O neurocirurgião Hélio Rubens Machado afirmou que 80% dos cérebros, veias e artérias das irmãs siamesas já foram separados. “Isto só foi possível porque avançamos nas etapas anteriores, além do planejado dentro do limite de segurança”, explica Ricardo Santos Oliveira. Todos dizem que a “evolução das meninas é surpreendente”.
O chefe da Divisão de Cirurgia Plástica do HC, Jayme Farina Junior, disse, após a quarta cirurgia, que os médicos implantaram quatro expansores subcutâneos para dar elasticidade à pele e garantir que, na separação total de corpos (a próxima fase), haja tecido suficiente para cobrir os crânios. Os expansores são espécie de bolsinhas de silicone e foram implantados nas têmporas, nuca e na testa das meninas.

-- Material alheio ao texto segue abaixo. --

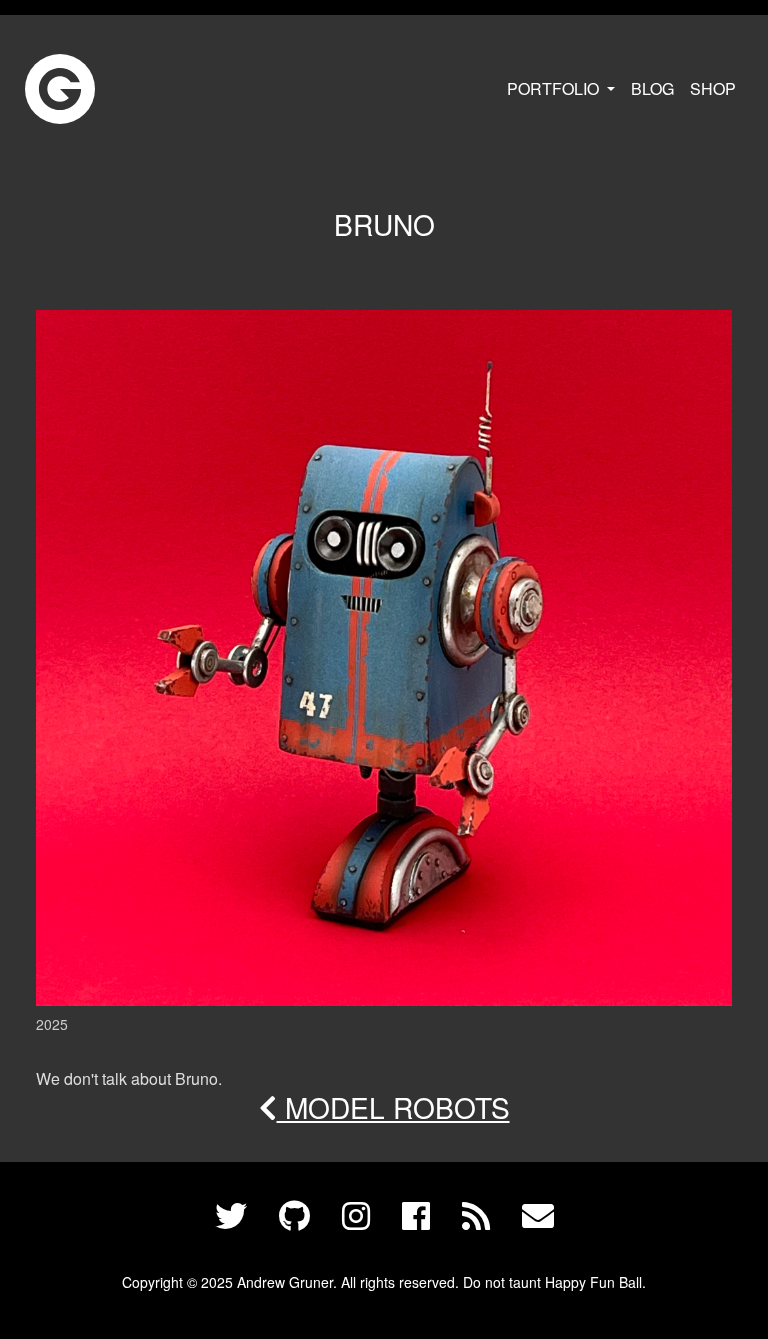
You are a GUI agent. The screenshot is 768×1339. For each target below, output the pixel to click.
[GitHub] (294, 1217)
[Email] (538, 1217)
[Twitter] (231, 1217)
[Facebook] (416, 1217)
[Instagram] (356, 1217)
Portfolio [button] (555, 88)
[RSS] (476, 1217)
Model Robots (393, 1107)
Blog (652, 88)
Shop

Depois de 15 dias, a equipe começaria a enchê-las com soro fisiológico com o objetivo de fazer a pele esticar. Não chega a dobrar de tamanho, mas ganha em torno de 30% da área que tem agora. “Então, a gente consegue cobrir uma área maior, depois da última cirurgia. As válvulas ficam embaixo da pele, em quatro lugares diferentes. Cada expansor tem uma válvula”, afirma. A cirurgia contou com uma equipe de 20 profissionais liderados pelo Farina Junior.
As irmãs siamesas serão definitivamente separadas um mês antes da previsão inicial (novembro). As meninas têm cérebros independentes, mas com áreas de vascularização interligadas. São esses vasos sanguíneos que foram separados em cada das cirurgias realizadas até agora. Trinta profissionais de diferentes áreas estão envolvidos neste processo, entre eles o médico norte-americano James Goodrich, referência mundial no assunto. Até o molde de silicone foi produzido para ajudar os médicos nas cirurgias.
Todo o processo de separação das irmãs só está sendo possível por causa de uma parceria entre a Faculdade de Medicina da USP e o Montefiore Medical Center de Nova York, Estados Unidos. Segundo os médicos, as meninas se alimentam, respiram, se comunicam e têm desenvolvimento normal, como qualquer criança da idade delas.
Trajetória de luta
Naturais do distrito cearense de Patacas, distante 35 quilômetros de Fortaleza, as irmãs siamesas Maria Ysabelle e Maria Ysadora, estão sendo acompanhadas por uma equipe multidisciplinar do Hospital das Clínicas. Entretanto, a luta dos pais das meninas para separá-las começou no Ceará, com o neurocirurgião pediátrico Eduardo Juca. Ao tomar conhecimento do caso das irmãs, alguns meses após o nascimento delas, ele passou a fazer o acompanhamento médico das meninas.
Em função da complexidade do caso, decidiu encaminhar as duas para o Hospital das Clínicas de Ribeirão Preto, onde ele estudou. Jucá foi aluno da Faculdade de Medicina da USP Ribeirão Preto e se especializou neurocirugia pediátrica. Todo processo de separação das meninas é custeado pelo Sistema Unificado de Saúde (SUS). Nos Estados Unidos, um processo de separação como o delas custa cerca de R$ 9 milhões.